Diziler Türk Aile İmajını Zedliyor

İSTANBUL (İGFA) – Üsküdar Üniversitesi Sosyoloji Bölümü öğretim üyesi Prof. Dr. Ebulfez Süleymanlı, günümüz Türk yapımı dizilerindeki aile konusunu değerlendirdi.
Bu yapımlarda aile kavramı çoğunlukla dramatik çatışmalar üzerinden ele alınırken, toksik ilişkiler, ihanet, ensest ve şiddet gibi temalar izleyiciyi etkileyen ana unsurlar arasında yer alıyor. Uzlaşma ve sevgi gibi olumlu unsurların geri planda kalması, aileyi güvenli bir liman olarak görmeyi zorlaştırabilir.
AİLEYİ GÜÇLENDİREN YAPIMLAR ise dikkat çekiyor. Gönül Dağı gibi diziler, sevgi, saygı, fedakârlık ve dayanışma değerlerini ön plana çıkararak pozitif mesajlar veriyor. Bu tür yapımlar, Türk kültürünün özünü yansıtan unsurlar sayesinde hem Türkiye’de hem de izlenen ülkelerde yüksek ilgi görüyor ve reyting potansiyeli taşıyor. Böylece güçlü aile bağlarını işleyen yapımlar, yapımcılar için de önemli bir sınırlama olmaktan çıkıyor.

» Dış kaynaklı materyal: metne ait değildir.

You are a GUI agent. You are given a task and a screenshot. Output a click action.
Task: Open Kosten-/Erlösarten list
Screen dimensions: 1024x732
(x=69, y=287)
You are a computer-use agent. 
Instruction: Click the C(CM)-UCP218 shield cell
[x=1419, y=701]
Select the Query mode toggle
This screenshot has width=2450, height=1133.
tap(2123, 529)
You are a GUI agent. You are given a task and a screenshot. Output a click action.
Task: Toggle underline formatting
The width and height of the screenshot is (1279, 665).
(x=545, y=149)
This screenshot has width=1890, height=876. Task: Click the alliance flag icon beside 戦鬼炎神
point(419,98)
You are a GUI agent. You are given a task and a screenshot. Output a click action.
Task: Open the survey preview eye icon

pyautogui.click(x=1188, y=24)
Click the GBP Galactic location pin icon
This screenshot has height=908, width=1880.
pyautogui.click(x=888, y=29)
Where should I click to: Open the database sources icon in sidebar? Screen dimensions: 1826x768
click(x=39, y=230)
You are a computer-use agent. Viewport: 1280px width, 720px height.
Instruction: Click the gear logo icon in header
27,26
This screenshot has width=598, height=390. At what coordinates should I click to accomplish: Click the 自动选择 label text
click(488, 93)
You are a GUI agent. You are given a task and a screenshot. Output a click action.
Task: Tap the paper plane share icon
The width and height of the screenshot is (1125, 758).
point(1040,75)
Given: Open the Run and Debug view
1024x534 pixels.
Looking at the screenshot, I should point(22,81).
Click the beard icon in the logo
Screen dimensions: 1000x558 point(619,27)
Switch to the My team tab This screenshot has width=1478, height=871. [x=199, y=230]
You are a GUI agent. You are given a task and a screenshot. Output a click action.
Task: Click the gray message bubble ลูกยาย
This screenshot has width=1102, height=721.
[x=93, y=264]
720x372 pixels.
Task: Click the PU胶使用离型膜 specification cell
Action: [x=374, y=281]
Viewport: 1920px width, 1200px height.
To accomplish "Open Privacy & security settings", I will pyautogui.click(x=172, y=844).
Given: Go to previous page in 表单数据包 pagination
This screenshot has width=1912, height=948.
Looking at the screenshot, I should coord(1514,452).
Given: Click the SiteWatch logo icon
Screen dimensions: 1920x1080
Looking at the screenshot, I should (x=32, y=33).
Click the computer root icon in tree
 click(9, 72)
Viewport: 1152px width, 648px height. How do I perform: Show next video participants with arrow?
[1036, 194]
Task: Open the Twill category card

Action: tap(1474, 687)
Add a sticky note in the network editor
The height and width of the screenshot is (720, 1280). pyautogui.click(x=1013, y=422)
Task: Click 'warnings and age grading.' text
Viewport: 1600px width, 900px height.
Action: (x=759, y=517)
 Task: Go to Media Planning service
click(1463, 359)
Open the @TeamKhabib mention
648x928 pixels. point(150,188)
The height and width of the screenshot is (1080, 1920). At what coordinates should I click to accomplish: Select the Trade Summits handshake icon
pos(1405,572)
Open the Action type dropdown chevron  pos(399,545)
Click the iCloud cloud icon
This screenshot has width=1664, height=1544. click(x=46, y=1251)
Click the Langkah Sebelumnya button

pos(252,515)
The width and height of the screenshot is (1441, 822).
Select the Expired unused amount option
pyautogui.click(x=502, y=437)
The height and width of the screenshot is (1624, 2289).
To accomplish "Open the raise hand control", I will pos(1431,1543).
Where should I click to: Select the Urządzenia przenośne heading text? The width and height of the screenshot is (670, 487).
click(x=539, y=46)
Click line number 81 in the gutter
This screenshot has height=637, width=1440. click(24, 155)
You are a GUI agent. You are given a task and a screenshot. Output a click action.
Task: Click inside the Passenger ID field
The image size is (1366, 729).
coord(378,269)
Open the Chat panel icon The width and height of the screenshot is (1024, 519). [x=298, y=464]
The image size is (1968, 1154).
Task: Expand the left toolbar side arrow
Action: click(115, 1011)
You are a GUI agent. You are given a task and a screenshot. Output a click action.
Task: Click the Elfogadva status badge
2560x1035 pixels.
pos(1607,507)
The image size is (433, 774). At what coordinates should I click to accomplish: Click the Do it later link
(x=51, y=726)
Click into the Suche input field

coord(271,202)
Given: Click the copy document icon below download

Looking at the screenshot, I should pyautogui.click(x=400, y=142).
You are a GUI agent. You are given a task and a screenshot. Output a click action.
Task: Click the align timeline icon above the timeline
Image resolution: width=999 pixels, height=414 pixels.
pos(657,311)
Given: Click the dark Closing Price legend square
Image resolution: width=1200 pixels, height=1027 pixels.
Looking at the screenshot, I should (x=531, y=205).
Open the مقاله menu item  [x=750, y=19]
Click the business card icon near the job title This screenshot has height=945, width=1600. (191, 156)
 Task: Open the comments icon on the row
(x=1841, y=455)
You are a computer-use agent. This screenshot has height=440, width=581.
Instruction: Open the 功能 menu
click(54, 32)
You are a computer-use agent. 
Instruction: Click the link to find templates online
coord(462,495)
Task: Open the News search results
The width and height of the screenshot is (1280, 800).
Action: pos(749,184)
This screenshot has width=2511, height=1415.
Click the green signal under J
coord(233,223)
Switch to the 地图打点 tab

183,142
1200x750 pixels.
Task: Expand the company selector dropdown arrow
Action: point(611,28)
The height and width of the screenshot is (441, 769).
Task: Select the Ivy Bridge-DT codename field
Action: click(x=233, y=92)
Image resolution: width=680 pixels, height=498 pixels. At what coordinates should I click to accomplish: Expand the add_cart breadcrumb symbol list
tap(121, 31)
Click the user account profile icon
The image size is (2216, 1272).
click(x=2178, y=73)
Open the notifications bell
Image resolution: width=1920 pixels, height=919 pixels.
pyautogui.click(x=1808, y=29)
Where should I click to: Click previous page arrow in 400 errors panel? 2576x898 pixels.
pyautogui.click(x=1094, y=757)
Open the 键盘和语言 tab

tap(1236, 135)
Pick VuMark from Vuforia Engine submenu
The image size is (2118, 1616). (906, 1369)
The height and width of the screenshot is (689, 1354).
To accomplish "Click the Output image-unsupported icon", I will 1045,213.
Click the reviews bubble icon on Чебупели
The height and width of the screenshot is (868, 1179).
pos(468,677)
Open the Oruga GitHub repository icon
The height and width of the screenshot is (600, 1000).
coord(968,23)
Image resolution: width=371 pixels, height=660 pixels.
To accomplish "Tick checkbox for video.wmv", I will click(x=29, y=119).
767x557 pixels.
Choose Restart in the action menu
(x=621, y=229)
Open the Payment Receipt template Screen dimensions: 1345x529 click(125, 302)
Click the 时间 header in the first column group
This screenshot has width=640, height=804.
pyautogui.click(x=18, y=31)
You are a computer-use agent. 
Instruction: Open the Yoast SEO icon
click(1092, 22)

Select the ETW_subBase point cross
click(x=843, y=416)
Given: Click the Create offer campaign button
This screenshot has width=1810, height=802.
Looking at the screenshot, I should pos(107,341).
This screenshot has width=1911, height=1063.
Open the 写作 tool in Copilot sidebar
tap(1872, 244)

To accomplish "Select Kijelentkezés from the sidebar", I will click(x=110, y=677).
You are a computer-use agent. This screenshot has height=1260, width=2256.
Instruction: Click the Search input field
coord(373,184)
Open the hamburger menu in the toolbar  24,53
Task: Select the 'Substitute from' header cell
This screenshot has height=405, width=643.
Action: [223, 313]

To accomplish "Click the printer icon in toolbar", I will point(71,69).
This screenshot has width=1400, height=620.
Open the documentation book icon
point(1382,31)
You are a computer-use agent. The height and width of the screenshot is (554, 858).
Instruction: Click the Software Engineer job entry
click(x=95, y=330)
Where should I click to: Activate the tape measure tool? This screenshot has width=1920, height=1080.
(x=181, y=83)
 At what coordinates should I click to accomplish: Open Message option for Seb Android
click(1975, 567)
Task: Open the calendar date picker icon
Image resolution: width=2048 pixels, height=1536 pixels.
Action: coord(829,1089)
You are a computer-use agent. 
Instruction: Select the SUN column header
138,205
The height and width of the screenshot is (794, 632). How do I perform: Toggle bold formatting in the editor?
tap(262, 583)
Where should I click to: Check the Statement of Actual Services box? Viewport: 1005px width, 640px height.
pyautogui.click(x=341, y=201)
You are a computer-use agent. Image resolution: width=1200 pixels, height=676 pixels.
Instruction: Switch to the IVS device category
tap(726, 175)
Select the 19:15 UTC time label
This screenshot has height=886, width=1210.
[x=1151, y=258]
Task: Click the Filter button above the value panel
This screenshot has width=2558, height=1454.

Türk dizi temsilleri çoğu zaman gerçek hayattan uzak ve dramatize edilmiş biçimde sunuluyor. İhanet, aldatma, gizli sırlar ve yoğun çatışmalar abartılırken, evlilik dışı ilişkiler ya da aile bireyleri arasındaki aşırı nefret gerektiği kadar öne çıkıyor. Bu yaklaşım sadece bireysel düzeyde değil, toplumsal düzeyde de olumsuz etkiler doğurabilir. İzleyicilerin duygusal dünyasını etkileyen bu içerikler, aile bağlarını zayıflatabilir. Aynı zamanda bazı ülkelerde aile yapısına zarar verdikleri gerekçesiyle eleştirilere ve hatta yasaklama girişimlerine yol açabiliyor. Dolayısıyla dizilerin döviz girdisi ve turizm katkıları kısa vadede olumlu görünse de uzun vadede uluslararası imaj üzerinde olumsuz etkiler yaratabilir.
Rusya’da Evlenme ve Aile Algısı konusuna değinen uzman; erkek karakterlerin idealize edilmesinin Rus kadın izleyicilerde gerçekçi olmayan beklentiler oluşturabildiğini belirtiyor. Kadınların dizilerdeki “mükemmel” eşlerle kıyaslaması ise hayal kırıklıklarına ve evliliklerin zayıflamasına yol açabiliyor. Türk dizileri yurtdışında sadece aile yapısına değil, kültürel hassasiyetlere zarar verebilecek içerikler nedeniyle de eleştiriliyor. Genç kuşakların aile algısı, izledikleri içeriklerden önemli ölçüde etkilenebiliyor. Araştırmalar, olumsuz karakterlerin etkisiyle gençlerin sağlıksız davranışları model alabileceğini gösteriyor. Ergenler, evde sağlıklı rol modelleri bulamadıklarında dizilerdeki karakterleri taklit edebiliyor ve bu durum aile içi değerler ile ilişkilere yönelik yanlış algılar yaratabiliyor. Doyurucu olmayan tutkulu aşk hikâyeleri ve intikam temaları ise genç izleyicilerin gerçek ilişkilerle karşılaştırma yaparak hayal kırıklığı yaşamalarına neden olabiliyor.
AİLEYİ DESTEKLEYİCİ YAPIMLAR ise toplumsal değerleri ve sağlıklı aile ilişkilerini öne çıkaran bir yaklaşım benimsiyor. Sevgi, saygı, güven ve dayanışma gibi temel değerlerin vurgulandığı, şiddet ve olumsuz ilişki biçimlerinden kaçınılan yapımların sayısı artırılmalı ve denetim süreçlerinde sosyologlar da yer almalı.